Q: Do you think the delay in releasing the OISL report will make way for the perpetrators to do the manipulations over the accusations against them with regard to the alleged war crimes?

A: Nothing like that. The OISL report has its own findings. It cannot be influenced or adjusted. The TNA is constantly in touch with the OHCHR officials. On the other hand the people who had experienced the adverse effects of the war should do everything to strengthen the OISL report by adding more evidence to it. When the report is released in September it should bear the right weight. The war victims should come forward without any hesitation to strengthen the report further. They should be bold enough to give their evidence. There are several witnesses who had seen for themselves, directly, the atrocities committed during the war. A large number of key witnesses had given their evidence in the past, secretly. However, they should now cooperate within the other six months to make the OISL report more meaningful.

Q: How do you comment on the proposed internal investigation under the supervision of the OHCHR in Sri Lanka?

A: A local mechanism to hold an internal investigation into the alleged war crimes is important. It will not be a strategy adopted in the form of commissions in the past. The internal investigation under the supervision of the OHCHR will help in a big way to protect the witnesses as well.

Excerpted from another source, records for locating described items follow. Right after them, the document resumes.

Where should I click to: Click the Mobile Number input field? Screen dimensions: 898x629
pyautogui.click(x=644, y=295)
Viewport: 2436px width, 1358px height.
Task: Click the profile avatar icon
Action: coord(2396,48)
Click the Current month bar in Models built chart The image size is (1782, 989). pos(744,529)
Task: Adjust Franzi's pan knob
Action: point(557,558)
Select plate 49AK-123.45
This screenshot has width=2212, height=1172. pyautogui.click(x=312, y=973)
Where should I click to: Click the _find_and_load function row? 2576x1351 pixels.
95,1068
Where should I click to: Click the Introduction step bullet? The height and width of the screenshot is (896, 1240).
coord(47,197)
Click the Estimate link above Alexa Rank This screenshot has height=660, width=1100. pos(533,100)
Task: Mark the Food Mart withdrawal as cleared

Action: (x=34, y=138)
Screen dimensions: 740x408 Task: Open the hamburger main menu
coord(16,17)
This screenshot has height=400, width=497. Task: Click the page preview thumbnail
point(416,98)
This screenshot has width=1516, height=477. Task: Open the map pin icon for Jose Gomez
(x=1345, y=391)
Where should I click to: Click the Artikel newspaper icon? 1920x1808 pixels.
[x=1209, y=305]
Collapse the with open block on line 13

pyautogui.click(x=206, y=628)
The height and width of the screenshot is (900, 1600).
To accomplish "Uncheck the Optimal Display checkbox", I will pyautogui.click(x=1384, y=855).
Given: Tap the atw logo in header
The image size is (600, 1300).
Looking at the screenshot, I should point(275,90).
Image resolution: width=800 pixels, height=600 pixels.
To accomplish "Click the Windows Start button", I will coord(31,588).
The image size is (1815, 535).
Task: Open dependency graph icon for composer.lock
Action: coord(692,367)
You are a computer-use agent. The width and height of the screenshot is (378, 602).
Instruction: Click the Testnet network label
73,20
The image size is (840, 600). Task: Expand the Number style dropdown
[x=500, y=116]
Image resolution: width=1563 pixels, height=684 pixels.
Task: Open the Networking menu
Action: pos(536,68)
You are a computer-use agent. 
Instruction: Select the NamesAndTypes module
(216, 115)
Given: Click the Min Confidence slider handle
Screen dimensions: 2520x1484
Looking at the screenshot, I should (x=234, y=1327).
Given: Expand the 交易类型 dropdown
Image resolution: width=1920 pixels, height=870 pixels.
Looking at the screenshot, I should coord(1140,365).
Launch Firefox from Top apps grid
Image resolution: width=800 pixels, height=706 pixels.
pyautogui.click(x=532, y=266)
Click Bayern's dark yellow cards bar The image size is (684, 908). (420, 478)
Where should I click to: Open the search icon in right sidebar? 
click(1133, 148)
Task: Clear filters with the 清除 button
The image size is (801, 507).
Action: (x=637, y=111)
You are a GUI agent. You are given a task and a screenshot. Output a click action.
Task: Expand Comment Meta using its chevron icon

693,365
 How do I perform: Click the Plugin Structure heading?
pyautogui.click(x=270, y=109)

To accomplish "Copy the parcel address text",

In any country, to support the OHCRC action, an internal investigation is also carried out in addition to the UN investigation. Therefore, the internal investigation, which is the Lankan Government is clamouring for, will only add weight in an extensive way to the UN action. Here again the people, without any hesitation, must cooperate in the investigations in whatever form to reach a constructive end results.” (http://www.ceylontoday.lk/89-85436-news-detail-sumanthiran-defends-npcs-genocide-resolution-says-war-victims-should-be-prepared-to-give-more-evidence.html)

Mr. Sumanthiran’s Ceylon Today interview reveals the intentions and expectations of the TNA and gives an inkling into the nature of the pincer move comprising the ongoing OHCHR international investigation and an OHCHR-supervised “domestic mechanism” that Foreign Minister Mangala Samaraweera and the Wickremesinghe administration appear to have agreed to.


(Dayan Jayatilleka was Minister in the North–East Provincial Council in 1988-’89 and Sri Lanka’s Ambassador/Permanent Representative to the UN Geneva in 2007-2009.)